Nello stesso libro trovo questa frase che che avevo sottolineato:
” Bisogna sempre distinguere, come fa Moltmann, tra ‘avvenire’ e ‘futuro’, il il ‘futuro’ soltanto è fonte di speranza; mentre ‘l’avvenire’, questo avvenire è inevitabilmente un andare verso la definitiva morte. Invece quello è il futuro di Dio…
Dunque, di qua la disperazione è un dovere, un doloroso atto fraterno di verità.”
Credo che il Natale, l’idea di un Dio che si fa uomo per permettere agli uomini di iniziare la scalata al cielo, sia l’irrompere nella storia del ‘futuro’, un futuro da costruire, che non è la somma dei tanti passati già noti, ma la progressiva conquista di un futuro possibile.
La poesia di padre Turoldo
ESAME DI COSCIENZA
Cosa è quel gridare di cani nella notte,
quell’ululare da cascinale a cascinale
quando una mano di nuvola
oscura la luna?
Cosa quel contorcimento di querce e d’eucaliptus,
quello scricchiolio di bosco
quando neppure un dito di vento
muove una foglia nella foresta?
E tuttavia tu devi premere le mani alle orecchie
per non udire il micidiale silenzio.
E’ mezzanotte, mezzanotte, uomini!
E poi l’una, e poi sono le due
e bisogna resistere almeno fino all’ora terza,
che un barbaglio di lume filtri tra ramo e ramo
o tagli la fronte al cupo grattacielo
immobile cadavere di cemento.
Questo non è tempo dei vivi,
questo è il tempo del tempo
eternità del tempo
tempo di pietre in lacrime,
del sudore di sangue dalle rocce,
del gemere implacabile del mare.
Tempo di Getzemani del mondo,
tempo dei crocefissi che grondano sangue
chiazze di sangue intorno ad ogni croce
mentre tutte le chiese dormono.
Tempo dei morti in cammino per tutte le strade
per i sentieri dei campi, per i deserti
ognuno a cercare una casa, un familiare, un amico,
ognuno a cercare la bandiera
in cui aveva creduto.
E non c’è più una casa, non un vessillo.
Sul monumento è ancora issata la svastica.

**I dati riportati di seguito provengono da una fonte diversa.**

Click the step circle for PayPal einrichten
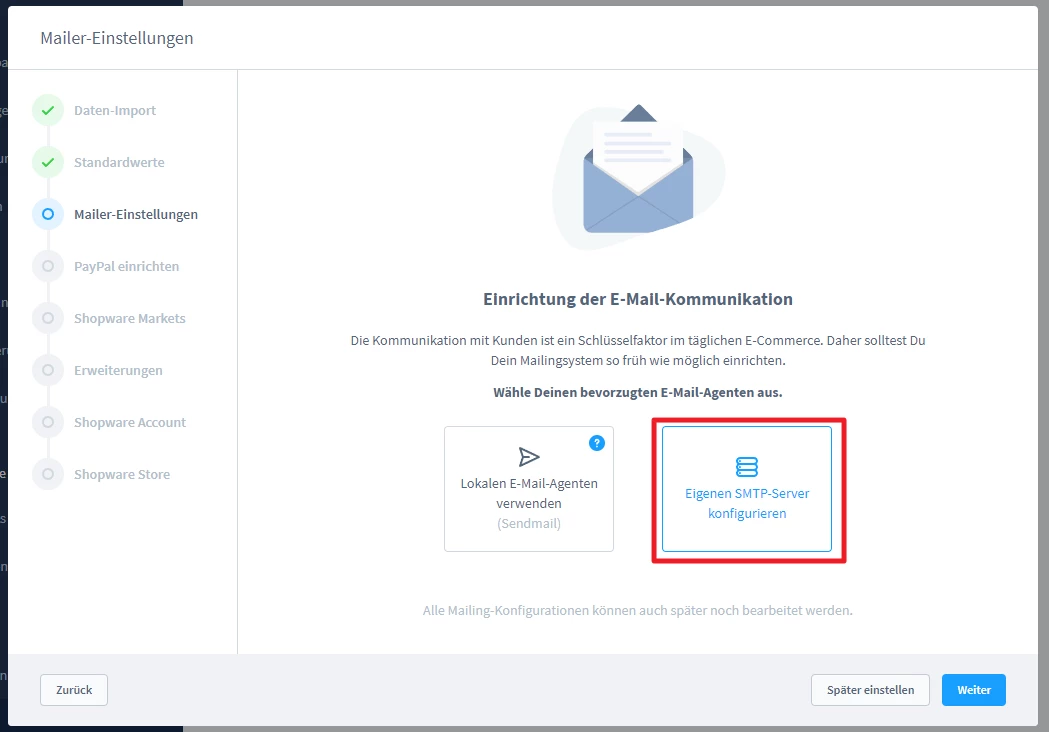47,266
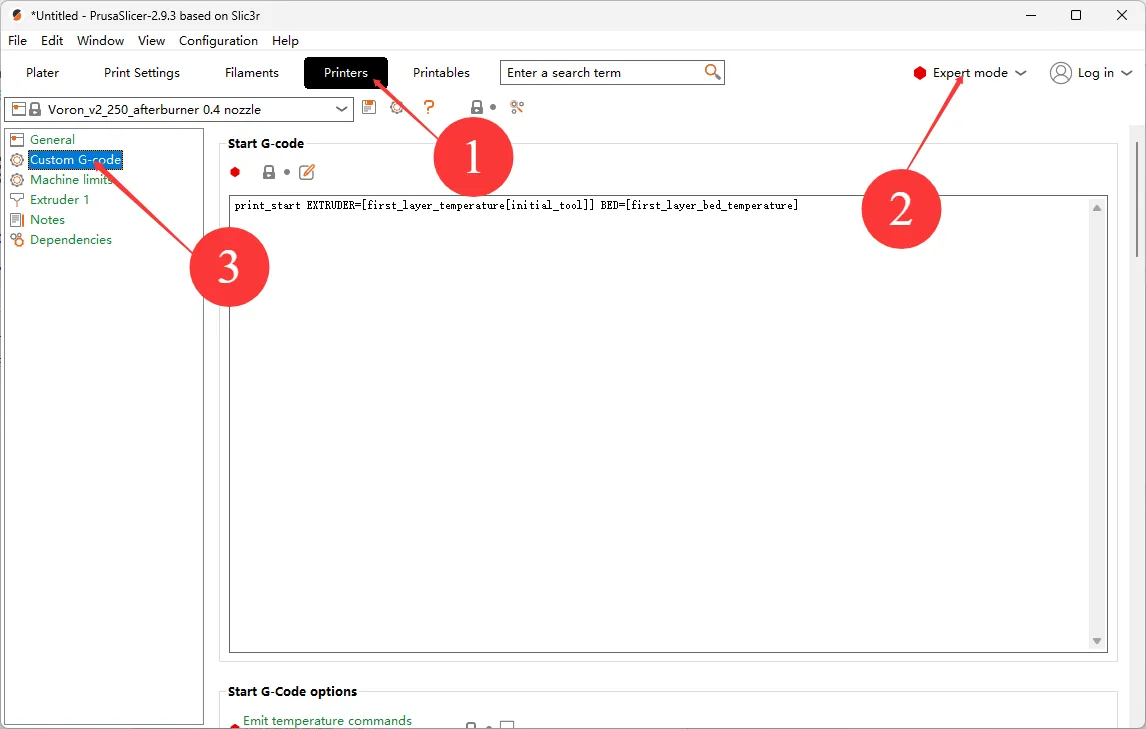1146x729 pixels.
Task: Expand the Expert mode dropdown
Action: pos(1020,73)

No, i morti non sono morti
e i vivi non sono vivi.
Non ci sono che uccisi e assassini.
Non un metro solo di terra
che non porti l’impronta di una vittima,
la sagoma nera di un caduto sotto la clava
o schiacciato come un cane sull’asfalto;
oppure che non ci sia sotto la polvere
una chiazza di sangue:
la montagne sono pietrificate
la polvere è cenere.
E che non si alzi il vento
che non si alzi il vento, uomini,
perché avrete nella gola la cenere
dei vostri uccisi.
Invece
al mattino potete fare molti gargarismi,
è igienico: e poi lavatevi,
e poi non pensate:
è l’unica scelta per non impazzire.
E non uscite dalle vostre tane,
tenete sprangata la porta
ben tappate ante e finestre.
Tiratevi anzi il bianco lenzuolo sul capo
e prendete sonniferi dal farmacista e dal prete;
ormai la partita è perduta.
Oppure restate nei nights
e suonate le trombe degli ultimi jazz
e tenetevi buone tutte le ‘geishe’.
O grandi capitani
uomini d’industria, voi
fabbricanti di atomiche,
uomini bianchi come cadaveri
siamo tutti ugualmente nazisti!
Resistete almeno fino ai primi raggi dell’aurora:
poi tutta la città comincerà a muoversi
poi nessuno si illuderà di essere solo
e di avere paura;
poi nessuno si guarderà dentro.
E qualche bambino, ignaro vi sorriderà.